[WHAT TO PRODUCE] In the answer, each entry below appears exactly as given, and no picture appears at all.

Pixel coordinate grounding data
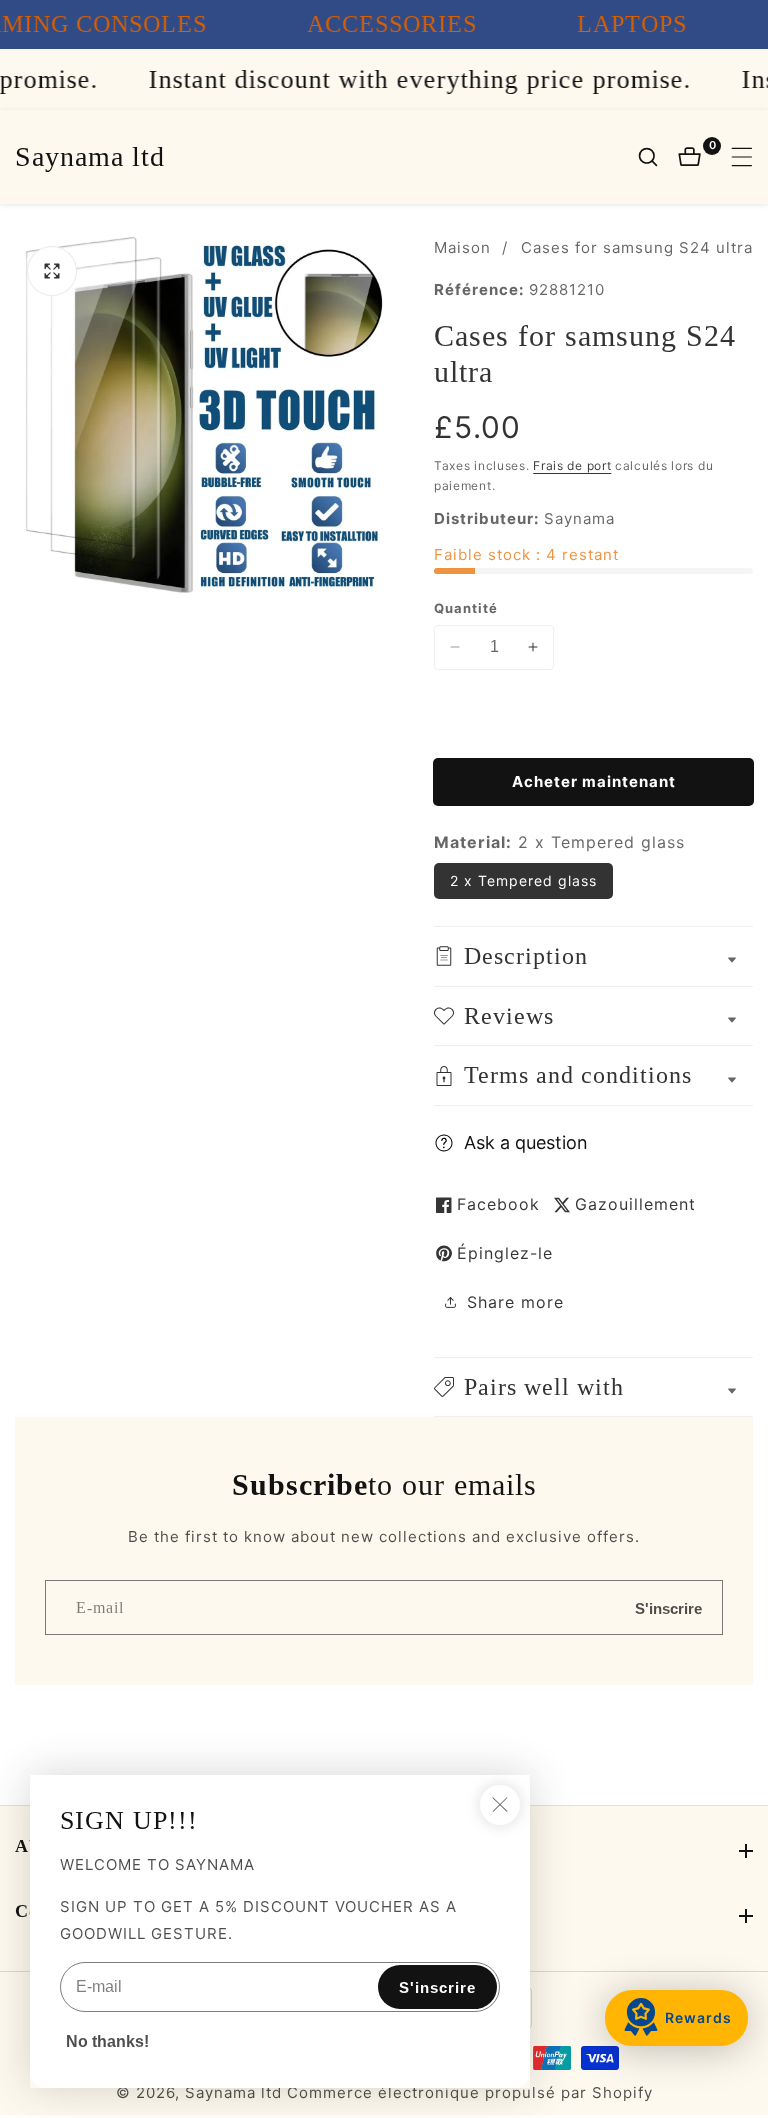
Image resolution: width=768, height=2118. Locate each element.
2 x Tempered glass (523, 880)
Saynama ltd (233, 2092)
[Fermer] (500, 1805)
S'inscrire (668, 1607)
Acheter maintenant (594, 781)
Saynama (579, 518)
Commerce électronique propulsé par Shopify (470, 2092)
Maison (462, 247)
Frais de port (572, 465)
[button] (593, 1387)
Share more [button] (515, 1302)
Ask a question (526, 1142)
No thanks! (107, 2041)
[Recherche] (658, 157)
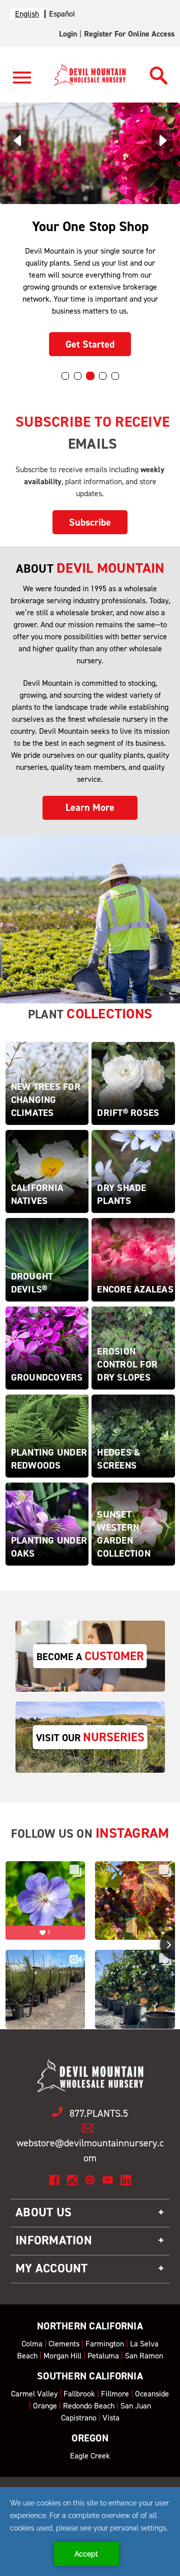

[SOLUTION BELOW]
Image resolution: width=768, height=2118. Locate each element.
2 x Tempered glass (523, 880)
Saynama ltd (233, 2092)
[Fermer] (500, 1805)
S'inscrire (668, 1607)
Acheter maintenant (594, 781)
Saynama (579, 518)
Commerce électronique propulsé par Shopify (470, 2092)
Maison (462, 247)
Frais de port (572, 465)
[button] (593, 1387)
Share more [button] (515, 1302)
Ask a question (526, 1142)
No thanks! (107, 2041)
[Recherche] (658, 157)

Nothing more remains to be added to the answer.